Иахим. Прежде всего вот описание её спальни. Сознаюсь, что я в ней не спал, но заявляю, что провел в ней время так приятно, что нисколько не жалею об отсутствии сна. Комната обтянута шелковыми коврами с серебряными узорами. На одном изображена гордая Клеопатра, отправляющаеся на встречу к своему римлянину; на другом Кидн, выходящий из берегов от избытка судов или гордости. Все это изображено так искусно и так богато, что мастерство исполнения спорит с ценностью материалов. Я был изумлен отчетливостью, законченностью работы... Все казалось словно живым.

Постум. Да, правда! но вы могли слышать об этом здесь или от меня, или от кого-нибудь другаго.

Иахим. Вам для полного убеждения нужны другия подробности?

Постум. Непременно; иначе ваша честь будет опозорена.

Иахим. Камин находится на южной стороне комнаты. На доске его стоит изображение целомудренной Дианы во время купания. Изображение богини так живо, что, кажется, она готова заговорить. Ваятель этого немого произведения явился творцом, превзошедшим самую природу. Он дал жизнь Диане, не дал ей только дыхания и движения.

Постум. Вы и это могли узнать из рассказов. О чудной Диане было так много разговоров.

Иахим. На потолке изображены выпуклые золотые купидоны, а на решотке камина, - совсем было забыл упомянуть, - еще два серебряных купидона с завязанными глазами стоять каждый на одной ноге, слегка опираясь на опущенные факелы.

Постум. Все ваши подробности нисколько еще не пятнают её чести. Допустим, что вы видели все это, и я отдаю должную справедливость вашей памяти. Однако, описание того, что находится в её спальне, еще не дает вам права на выигрыш заклада.

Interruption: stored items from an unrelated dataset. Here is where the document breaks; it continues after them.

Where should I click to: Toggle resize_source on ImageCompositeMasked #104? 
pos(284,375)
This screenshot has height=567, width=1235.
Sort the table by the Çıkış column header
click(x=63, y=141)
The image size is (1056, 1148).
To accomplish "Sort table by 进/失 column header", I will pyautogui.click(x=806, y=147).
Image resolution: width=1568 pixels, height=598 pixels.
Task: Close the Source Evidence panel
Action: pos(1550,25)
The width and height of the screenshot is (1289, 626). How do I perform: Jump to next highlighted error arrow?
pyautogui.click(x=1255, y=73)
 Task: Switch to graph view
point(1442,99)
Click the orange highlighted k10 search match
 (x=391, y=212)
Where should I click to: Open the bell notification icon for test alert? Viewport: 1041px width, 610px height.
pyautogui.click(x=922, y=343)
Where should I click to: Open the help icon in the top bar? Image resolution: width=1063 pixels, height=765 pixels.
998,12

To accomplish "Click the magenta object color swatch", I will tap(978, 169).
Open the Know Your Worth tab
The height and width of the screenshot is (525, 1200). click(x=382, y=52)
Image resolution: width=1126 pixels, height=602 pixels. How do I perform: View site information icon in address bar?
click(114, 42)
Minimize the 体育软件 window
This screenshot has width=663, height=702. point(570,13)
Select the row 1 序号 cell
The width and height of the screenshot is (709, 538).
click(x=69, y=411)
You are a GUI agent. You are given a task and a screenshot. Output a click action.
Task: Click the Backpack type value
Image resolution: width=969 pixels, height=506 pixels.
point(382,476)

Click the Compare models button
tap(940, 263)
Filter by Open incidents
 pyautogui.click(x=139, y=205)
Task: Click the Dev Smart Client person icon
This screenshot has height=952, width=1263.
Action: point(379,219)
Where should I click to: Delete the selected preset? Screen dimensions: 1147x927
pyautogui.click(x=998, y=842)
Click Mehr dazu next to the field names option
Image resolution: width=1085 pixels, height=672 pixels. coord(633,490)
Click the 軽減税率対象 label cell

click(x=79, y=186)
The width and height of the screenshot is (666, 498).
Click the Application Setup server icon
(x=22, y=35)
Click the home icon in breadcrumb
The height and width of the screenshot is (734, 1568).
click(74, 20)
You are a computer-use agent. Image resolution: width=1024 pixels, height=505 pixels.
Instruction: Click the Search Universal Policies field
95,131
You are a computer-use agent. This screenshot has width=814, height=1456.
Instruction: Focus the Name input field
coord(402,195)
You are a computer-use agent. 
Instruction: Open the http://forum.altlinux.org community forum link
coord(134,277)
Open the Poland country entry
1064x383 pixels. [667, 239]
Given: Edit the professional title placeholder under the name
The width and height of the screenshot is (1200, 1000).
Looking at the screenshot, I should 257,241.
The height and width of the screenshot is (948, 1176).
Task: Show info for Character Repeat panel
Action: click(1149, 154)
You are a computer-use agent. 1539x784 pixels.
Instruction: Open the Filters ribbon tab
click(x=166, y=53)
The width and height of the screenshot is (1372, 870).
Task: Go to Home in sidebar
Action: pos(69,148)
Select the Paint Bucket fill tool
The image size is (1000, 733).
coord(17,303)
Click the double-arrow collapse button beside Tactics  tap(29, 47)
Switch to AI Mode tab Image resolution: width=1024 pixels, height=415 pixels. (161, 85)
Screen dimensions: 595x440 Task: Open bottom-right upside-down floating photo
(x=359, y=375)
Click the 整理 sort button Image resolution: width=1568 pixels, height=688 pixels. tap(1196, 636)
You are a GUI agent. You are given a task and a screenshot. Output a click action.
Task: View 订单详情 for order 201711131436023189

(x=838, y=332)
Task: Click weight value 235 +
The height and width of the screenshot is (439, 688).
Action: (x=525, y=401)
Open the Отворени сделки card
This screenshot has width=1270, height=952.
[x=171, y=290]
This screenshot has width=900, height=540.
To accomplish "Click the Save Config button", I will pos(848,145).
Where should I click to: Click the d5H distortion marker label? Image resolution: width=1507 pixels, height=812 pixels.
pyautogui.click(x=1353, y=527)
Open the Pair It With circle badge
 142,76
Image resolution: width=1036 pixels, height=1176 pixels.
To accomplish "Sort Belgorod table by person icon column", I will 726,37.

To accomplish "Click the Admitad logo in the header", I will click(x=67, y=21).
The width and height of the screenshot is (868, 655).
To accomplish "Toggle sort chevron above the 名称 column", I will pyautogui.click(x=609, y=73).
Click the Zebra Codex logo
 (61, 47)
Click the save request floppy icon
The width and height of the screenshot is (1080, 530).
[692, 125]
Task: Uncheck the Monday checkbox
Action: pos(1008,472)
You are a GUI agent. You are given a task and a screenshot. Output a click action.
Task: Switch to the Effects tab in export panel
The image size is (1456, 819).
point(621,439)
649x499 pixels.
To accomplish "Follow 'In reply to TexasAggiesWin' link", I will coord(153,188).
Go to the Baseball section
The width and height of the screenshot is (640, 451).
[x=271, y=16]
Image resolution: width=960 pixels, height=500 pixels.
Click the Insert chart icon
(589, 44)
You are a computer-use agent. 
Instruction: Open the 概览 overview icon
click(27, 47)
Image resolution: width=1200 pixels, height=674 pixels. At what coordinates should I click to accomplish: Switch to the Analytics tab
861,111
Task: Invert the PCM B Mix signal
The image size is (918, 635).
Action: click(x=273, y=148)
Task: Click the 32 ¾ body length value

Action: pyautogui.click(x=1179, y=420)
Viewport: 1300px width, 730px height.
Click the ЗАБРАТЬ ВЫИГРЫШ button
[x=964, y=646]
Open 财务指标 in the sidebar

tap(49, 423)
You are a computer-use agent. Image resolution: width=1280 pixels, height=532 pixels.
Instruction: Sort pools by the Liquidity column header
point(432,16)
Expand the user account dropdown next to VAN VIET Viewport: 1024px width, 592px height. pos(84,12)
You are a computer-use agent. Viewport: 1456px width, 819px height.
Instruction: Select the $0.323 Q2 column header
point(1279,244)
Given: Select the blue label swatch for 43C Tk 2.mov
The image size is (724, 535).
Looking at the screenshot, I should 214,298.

Иахим. Так бледнейте-же, если можете (Достает браслет, снятый с Имоджены). Вам стоит только попристальнее вглядеться в эту вещицу... Ну, давайте теперь назад; я этот браслет присовокуплю к вашему бриллианту и оставлю оба их y себя.

Постум. О, Юпитер! Дайте взглянуть, тот-ли это, что я подарил ей?

Иахим. Тот самый, друг мой, и я ей за него очень благодарен. Она сняла его с руки, - я как теперь это вижу - а затем, протягивая его мне с таким милым движением, от которого подарок становился вдвое ценнее, сказала: - "Возьми его; я им когда-то дорожила".

Постум. Может быть, она отдала его вам, чтобы вручить мне.

Иахим. Пишет она вам это? Пишет?

Постум. Нет, нет, ни слова! Все правда! Берите и его (Отдает ему перстень). Это Василиск, убивающий меня своим взглядом! Значит надо убедиться, что нечего искать добродетели там, где есть красота, правды - там, где все только на показ, любви, - где есть другой мужчина, и что y женщин так-же мало привязанности к тем, кого они в ней уверяют, как мало в них самих добродетели, то-есть, даже ни на волос! О, какое безмерное вероломство!

Филарий. Успокойся, друг! Возьми пока свой перстень назад; ты еще его не проиграл. Может быть, она потеряла браслет или подкупленная прислужница украла его!

Постум. Правда! Правда! Я предполагаю, что он именно так завладел браслетом... Возвратите мне перстень! Опишите мне какую-нибудь примету на её теле, потому что браслет был украден.

Иахим. Клянусь Юпитером, он достался мне прямо с её руки.

Постум. Слышите? - он клянется, клянется Юпитером!.. Значит, все сказанное им правда! Если так, оставьте перстень y себя!.. Да, это правда! Я убежден, что браслет не мог быть украден... Прислужницы её связаны клятвой, и женщины оне честные... Разве оне решились бы украсть его... И для кого? для чужестранца! Нет, она отдалась ему и вот доказательство её позора... Дорого-же обошлось ей имя непотребной женщины! Бери-же свою мзду, и все демоны ада пусть делят вас между собою!

Филарий. Погоди, друг! Всех этих доказательств еще недостаточно для человека, убежденного в...

Постум. Будет об этом! Он обладал ею!

Иахим. Хотите еще доказательств? У неё под грудью, под чудной грудью, к которой так и хочется прикоснуться, есть небольшое родимое пятно, которое как-будто гордится своим завидным положением. Я целовал это пятнышко, и этот поцелуй. снова возбудил во мне жажду наслаждения, хотя я и был уже сыт вполне. Помните это родимое пятнышко?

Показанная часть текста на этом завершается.